Chugai Pharmaceutical has obtained regulatory approval from the Ministry of Health, Labour and Welfare (MHLW) for the anti-SARS-CoV-2 monoclonal antibody Ronapreve for Intravenous Infusion Set 300 and Set 1332 for the indication of SARS-CoV-2 infection. The special approval for emergency under article 14-3 of the Pharmaceuticals and Medical Devices Act was applied to this approval, the company said in a statement.

“The COVID-19 pandemic has entered a new phase with the emergence of multiple variants, and, in order to bring the pandemic under control as soon as possible, it is extremely important to prevent new infections with vaccines and to expand the treatment options for people with COVID-19. Ronapreve reduced the risk of hospitalisation or death, leading to suppression of aggravation and shortened time to the symptoms resolution for high-risk outpatients in a clinical study,” said Dr Osamu Okuda, President and CEO, Chugai Pharma.

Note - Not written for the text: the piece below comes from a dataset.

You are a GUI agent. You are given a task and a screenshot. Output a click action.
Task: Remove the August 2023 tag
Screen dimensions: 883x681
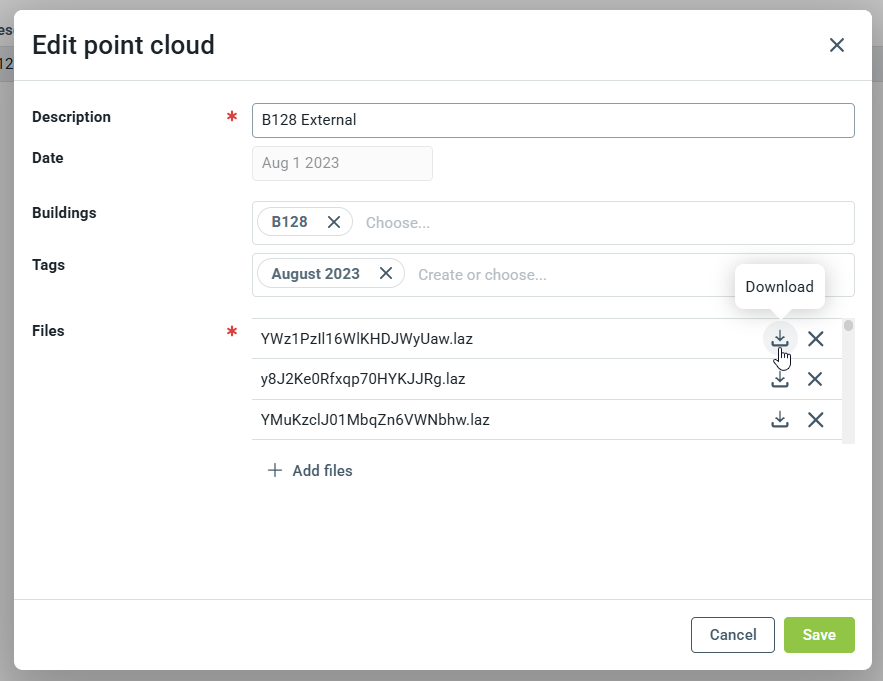coord(386,274)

He added, “Ronapreve is confirmed to be effective for the multiple variants including Delta variant in non-clinical studies. Based on this evidence, the drug received special approval for emergency, due to its urgent need to prevent the spread of diseases. We will work closely with the Japanese government and all related business partners to ensure prompt supply of the drug amid the ongoing spread of infection.”

This approval is based on the results from the global phase III clinical study (REGN-COV 2067 study) in patients with COVID-19 and a phase I clinical study to examine the safety, tolerability and pharmacokinetics in Japanese.

“Under the agreement with the Japanese government, the domestic supply of Ronapreve is secured for use in 2021. We will continue to collaborate with the Japanese government to ensure an appropriate and timely supply of the antibody cocktail,” Dr Okuda said.